We were the forerunners of most of our friends getting married, and the last year or so, a common question has been “How is it different? What’s the point?” And I don’t always have the best answer. But to me, it’s that you’ve got someone in your life with you, forever. You will continue to choose them, even when it’s difficult. They are your best friend in the world, and know you better than you know yourself sometimes, as cliche as that is.

I wanted to share the quote we had read at our wedding. Because it is in times of upheaval that I read it and remember that yes, this, this is love. Not comparable to anything you can read, view on social media, or watch on TV or movies.

This heartbreaking, staggering, fills-you-to-the-top love that can alternately make you so angry at that person you want to punch their beautiful beautiful nose, or make you want to punch someone else’s nose when your husband’s feelings have been hurt somehow. I don’t think I would be a good adherent to a religion that preaches mental non-violence.

Anyways, here it is.

“Being in love is a good thing, but it is not the best thing. There are many things below it, but there are also many things above it. You cannot make it the basis of a whole life. It is a noble feeling, but it is still a feeling. Now no feeling can be relied on to last in its full intensity, or even to last at all.

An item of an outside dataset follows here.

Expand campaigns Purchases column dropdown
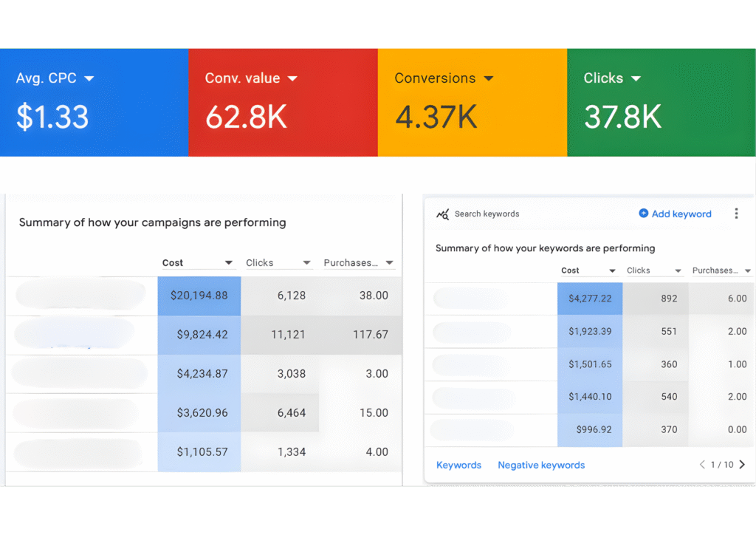756x535 pixels. [x=389, y=263]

Knowledge can last, principles can last, habits can last; but feelings come and go. And in fact, whatever people say, the state called “being in love” usually does not last. If the old fairy-tale ending “They lived happily ever after” is taken to mean “They felt for the next fifty years exactly as they felt the day before they were married,” then it says what probably never was or ever could be true, and would be highly undesirable if it were. Who could bear to live in that excitement for even five years? What would become of your work, your appetite, your sleep, your friendships? But, of course, ceasing to be “in love” need not mean ceasing to love. Love in this second sense — love as distinct from “being in love” is not merely a feeling. It is a deep unity, maintained by the will and deliberately strengthened by habit; reinforced by (in Christian marriages) the grace which both parents ask, and receive, from God. They can have this love for each other even at those moments when they do not like each other; as you love yourself even when you do not like yourself. They can retain this love even when each would easily, if they allowed themselves, be “in love” with someone else. “Being in love” first moved them to promise fidelity: this quieter love enables them to keep the promise. It is on this love that the engine of marriage is run: being in love was the explosion that started it.”